> [LIST OF TASKS]:
**A)** Rewrite the Jukebox sampling notes from "The samples decoded" up to and including "the song plays.", putting "outputs" in place of "samples".
**B)** According to the Jukebox sampling notes, what GPU are the hps meant for?

> [DOCUMENT SECTION]:
______________________________
To use multiple GPU's, launch the above scripts as `mpiexec -n {ngpus} python jukebox/sample.py ...` so they use `{ngpus}`

The samples decoded from each level are stored in `{name}/level_{level}`.
You can also view the samples as an html with the aligned lyrics under `{name}/level_{level}/index.html`.
Run `python -m http.server` and open the html through the server to see the lyrics animate as the song plays.
A summary of all sampling data including zs, x, labels and sampling_kwargs is stored in `{name}/level_{level}/data.pth.tar`.

The hps are for a V100 GPU with 16 GB GPU memory. The `1b_lyrics`, `5b`, and `5b_lyrics` top-level priors take up
3.8 GB, 10.3 GB, and 11.5 GB, respectively. The peak memory usage to store transformer key, value cache is about 400 MB
for `1b_lyrics` and 1 GB for `5b_lyrics` per sample. If you are having trouble with CUDA OOM issues, try `1b_lyrics` or
decrease `max_batch_size` in sample.py, and `--n_samples` in the script call.
______________________________
> [RECORDS SUPPLIED]:

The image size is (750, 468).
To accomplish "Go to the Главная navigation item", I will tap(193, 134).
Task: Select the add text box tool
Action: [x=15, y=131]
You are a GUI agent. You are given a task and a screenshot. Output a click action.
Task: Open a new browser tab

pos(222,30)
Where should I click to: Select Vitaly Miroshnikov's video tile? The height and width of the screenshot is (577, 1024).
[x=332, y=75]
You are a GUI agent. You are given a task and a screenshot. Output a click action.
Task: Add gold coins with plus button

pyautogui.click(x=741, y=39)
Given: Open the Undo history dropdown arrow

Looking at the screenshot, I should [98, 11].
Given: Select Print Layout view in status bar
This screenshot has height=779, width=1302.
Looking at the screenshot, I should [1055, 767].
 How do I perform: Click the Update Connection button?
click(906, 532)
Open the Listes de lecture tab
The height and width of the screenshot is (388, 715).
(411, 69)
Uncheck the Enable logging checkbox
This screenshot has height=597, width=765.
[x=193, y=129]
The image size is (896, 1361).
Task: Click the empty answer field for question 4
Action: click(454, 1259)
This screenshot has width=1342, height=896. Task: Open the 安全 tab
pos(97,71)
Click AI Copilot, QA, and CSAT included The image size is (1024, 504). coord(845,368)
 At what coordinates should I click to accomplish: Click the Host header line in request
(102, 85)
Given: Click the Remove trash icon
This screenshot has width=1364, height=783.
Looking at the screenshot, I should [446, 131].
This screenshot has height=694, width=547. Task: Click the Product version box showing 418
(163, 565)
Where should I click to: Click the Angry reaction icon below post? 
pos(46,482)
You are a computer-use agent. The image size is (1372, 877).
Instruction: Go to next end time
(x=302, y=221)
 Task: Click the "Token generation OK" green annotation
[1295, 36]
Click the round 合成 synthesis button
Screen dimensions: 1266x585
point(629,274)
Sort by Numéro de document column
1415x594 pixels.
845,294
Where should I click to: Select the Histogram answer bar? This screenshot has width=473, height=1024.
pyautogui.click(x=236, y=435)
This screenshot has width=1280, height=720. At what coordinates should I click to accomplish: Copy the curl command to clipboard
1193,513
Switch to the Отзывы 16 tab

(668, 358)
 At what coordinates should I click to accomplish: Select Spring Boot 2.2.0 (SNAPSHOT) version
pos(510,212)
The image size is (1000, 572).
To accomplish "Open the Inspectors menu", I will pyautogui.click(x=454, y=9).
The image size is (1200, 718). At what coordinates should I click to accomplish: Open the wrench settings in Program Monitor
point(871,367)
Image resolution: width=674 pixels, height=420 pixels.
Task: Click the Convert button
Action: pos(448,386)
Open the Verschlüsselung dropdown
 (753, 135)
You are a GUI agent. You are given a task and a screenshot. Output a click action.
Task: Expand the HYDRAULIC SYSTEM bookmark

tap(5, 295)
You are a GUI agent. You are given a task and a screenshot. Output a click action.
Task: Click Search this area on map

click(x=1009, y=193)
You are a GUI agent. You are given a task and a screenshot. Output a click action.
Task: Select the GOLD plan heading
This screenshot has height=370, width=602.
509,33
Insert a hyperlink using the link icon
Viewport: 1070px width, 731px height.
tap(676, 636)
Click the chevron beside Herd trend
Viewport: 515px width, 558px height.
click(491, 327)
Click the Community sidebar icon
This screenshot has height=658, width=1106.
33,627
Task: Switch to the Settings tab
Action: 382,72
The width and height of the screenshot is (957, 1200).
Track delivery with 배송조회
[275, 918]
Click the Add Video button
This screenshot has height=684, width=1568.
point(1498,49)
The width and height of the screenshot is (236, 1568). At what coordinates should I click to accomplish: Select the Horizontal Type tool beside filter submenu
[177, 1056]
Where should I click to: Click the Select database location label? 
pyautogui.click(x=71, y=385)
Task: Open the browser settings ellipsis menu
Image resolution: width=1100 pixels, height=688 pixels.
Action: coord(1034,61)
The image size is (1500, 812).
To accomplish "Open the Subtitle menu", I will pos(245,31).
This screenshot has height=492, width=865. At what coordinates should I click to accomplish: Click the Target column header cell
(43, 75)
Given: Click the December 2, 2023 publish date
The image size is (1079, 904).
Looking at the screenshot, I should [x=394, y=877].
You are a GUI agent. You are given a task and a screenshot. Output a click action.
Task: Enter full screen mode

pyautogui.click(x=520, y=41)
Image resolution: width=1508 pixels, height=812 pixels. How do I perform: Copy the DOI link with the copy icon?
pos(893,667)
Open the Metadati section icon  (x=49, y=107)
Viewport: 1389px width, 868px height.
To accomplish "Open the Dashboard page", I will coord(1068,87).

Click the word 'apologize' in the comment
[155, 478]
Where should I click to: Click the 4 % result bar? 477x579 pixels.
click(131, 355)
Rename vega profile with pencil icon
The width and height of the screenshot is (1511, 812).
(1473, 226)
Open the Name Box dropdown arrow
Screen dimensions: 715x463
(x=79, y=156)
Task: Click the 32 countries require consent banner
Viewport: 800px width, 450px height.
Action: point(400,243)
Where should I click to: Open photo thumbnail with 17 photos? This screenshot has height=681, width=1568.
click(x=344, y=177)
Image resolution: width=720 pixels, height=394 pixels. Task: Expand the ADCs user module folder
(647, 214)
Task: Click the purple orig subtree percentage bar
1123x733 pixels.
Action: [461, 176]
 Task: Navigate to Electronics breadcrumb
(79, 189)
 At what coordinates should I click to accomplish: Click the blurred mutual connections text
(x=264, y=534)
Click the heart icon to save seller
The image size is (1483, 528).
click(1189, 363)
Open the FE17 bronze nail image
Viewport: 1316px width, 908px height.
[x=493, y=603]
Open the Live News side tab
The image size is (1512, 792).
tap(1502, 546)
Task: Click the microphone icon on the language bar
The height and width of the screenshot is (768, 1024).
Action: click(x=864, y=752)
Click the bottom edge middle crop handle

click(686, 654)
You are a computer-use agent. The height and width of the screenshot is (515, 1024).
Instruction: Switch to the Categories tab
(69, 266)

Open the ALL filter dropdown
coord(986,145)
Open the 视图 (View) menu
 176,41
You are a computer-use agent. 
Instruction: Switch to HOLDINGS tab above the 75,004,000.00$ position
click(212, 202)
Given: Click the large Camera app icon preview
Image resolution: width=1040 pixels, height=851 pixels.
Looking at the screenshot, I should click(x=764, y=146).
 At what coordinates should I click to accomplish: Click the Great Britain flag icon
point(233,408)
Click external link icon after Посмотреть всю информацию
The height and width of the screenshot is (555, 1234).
______________________________
> [PROBLEM SOLUTIONS]:
**A)**
The outputs decoded from each level are stored in `{name}/level_{level}`.
You can also view the outputs as an html with the aligned lyrics under `{name}/level_{level}/index.html`.
Run `python -m http.server` and open the html through the server to see the lyrics animate as the song plays.

**B)** A V100 GPU with 16 GB of GPU memory.